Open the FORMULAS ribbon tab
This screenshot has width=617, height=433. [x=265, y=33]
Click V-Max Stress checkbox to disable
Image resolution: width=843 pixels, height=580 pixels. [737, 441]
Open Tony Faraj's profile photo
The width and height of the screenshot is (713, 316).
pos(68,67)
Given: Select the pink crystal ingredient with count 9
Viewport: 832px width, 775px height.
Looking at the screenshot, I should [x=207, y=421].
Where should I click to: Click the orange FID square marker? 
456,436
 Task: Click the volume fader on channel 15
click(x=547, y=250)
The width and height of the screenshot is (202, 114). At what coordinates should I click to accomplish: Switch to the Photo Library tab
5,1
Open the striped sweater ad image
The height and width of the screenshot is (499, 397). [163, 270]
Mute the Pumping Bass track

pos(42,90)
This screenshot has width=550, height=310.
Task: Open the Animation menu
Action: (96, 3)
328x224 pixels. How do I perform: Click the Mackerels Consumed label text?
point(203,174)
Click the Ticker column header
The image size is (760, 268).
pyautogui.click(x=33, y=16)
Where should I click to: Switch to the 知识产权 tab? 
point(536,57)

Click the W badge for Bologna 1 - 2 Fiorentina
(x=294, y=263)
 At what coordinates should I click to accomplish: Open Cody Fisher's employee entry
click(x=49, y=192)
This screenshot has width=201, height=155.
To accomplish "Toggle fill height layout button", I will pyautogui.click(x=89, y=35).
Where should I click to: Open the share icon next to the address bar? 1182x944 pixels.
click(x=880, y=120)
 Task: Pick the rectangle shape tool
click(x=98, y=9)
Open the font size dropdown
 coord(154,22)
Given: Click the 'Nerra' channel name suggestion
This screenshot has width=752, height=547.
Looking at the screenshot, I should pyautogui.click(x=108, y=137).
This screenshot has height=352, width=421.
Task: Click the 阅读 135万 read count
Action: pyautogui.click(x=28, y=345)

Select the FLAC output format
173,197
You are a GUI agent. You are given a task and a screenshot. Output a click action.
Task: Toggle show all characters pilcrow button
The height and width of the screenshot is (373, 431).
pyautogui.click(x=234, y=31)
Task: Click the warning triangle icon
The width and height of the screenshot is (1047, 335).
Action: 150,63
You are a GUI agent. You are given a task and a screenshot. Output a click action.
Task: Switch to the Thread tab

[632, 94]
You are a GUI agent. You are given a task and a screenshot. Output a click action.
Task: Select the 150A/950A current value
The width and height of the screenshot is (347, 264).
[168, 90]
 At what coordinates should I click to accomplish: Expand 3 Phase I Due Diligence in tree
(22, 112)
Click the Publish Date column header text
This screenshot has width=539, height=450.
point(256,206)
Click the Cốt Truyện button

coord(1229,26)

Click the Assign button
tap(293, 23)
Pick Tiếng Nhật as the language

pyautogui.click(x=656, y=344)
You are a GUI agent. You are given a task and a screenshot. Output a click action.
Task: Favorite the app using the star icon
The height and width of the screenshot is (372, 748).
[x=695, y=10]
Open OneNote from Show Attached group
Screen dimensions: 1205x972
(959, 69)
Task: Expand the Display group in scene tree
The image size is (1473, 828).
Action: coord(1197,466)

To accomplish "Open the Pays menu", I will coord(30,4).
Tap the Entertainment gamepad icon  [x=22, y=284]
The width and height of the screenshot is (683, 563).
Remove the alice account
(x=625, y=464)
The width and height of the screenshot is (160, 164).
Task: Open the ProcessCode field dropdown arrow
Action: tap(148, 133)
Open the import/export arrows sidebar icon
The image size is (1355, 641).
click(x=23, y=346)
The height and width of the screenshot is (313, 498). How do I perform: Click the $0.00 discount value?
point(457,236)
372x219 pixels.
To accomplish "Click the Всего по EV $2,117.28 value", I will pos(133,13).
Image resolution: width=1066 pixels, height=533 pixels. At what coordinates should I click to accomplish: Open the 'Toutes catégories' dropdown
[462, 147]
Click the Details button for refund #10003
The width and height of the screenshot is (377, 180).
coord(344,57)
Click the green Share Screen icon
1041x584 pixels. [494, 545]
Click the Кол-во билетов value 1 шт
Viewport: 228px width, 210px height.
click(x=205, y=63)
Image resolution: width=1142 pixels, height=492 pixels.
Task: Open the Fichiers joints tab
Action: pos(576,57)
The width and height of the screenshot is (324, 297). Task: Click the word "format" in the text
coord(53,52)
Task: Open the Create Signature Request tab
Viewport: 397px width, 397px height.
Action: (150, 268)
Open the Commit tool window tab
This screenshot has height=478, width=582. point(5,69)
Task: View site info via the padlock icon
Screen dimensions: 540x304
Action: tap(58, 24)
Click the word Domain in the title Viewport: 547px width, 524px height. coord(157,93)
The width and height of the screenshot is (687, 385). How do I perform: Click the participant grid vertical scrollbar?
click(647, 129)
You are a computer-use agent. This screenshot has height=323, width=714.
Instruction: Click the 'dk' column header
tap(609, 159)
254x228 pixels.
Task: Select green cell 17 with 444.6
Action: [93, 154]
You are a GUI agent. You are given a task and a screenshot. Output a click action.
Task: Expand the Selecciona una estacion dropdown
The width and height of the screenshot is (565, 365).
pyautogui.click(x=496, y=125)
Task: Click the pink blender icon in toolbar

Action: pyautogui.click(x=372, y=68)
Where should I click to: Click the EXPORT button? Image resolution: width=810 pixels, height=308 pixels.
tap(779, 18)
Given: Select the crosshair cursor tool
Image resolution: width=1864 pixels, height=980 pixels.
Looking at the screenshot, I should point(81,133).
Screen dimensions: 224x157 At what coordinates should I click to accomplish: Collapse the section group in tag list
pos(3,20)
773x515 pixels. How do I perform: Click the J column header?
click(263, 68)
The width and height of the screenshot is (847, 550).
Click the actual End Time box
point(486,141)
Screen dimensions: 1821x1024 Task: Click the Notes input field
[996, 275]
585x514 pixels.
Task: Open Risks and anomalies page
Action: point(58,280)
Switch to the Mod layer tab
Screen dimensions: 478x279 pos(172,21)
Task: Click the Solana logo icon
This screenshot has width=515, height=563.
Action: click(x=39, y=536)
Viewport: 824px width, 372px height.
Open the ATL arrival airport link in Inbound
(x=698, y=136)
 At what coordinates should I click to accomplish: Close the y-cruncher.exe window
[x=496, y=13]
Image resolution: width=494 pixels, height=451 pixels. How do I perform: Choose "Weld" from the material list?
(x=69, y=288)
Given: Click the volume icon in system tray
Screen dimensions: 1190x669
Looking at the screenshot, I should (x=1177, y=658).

= = = = =

Work to be completed:
Starting at the top of the material and ending with the line that contains "Image resolution: width=843", rewrite those lines as a JSON list of strings, one string per line, leaving out blank lines.

Problem solution:
[
  "Open the FORMULAS ribbon tab",
  "This screenshot has width=617, height=433. [x=265, y=33]",
  "Click V-Max Stress checkbox to disable",
  "Image resolution: width=843 pixels, height=580 pixels. [737, 441]"
]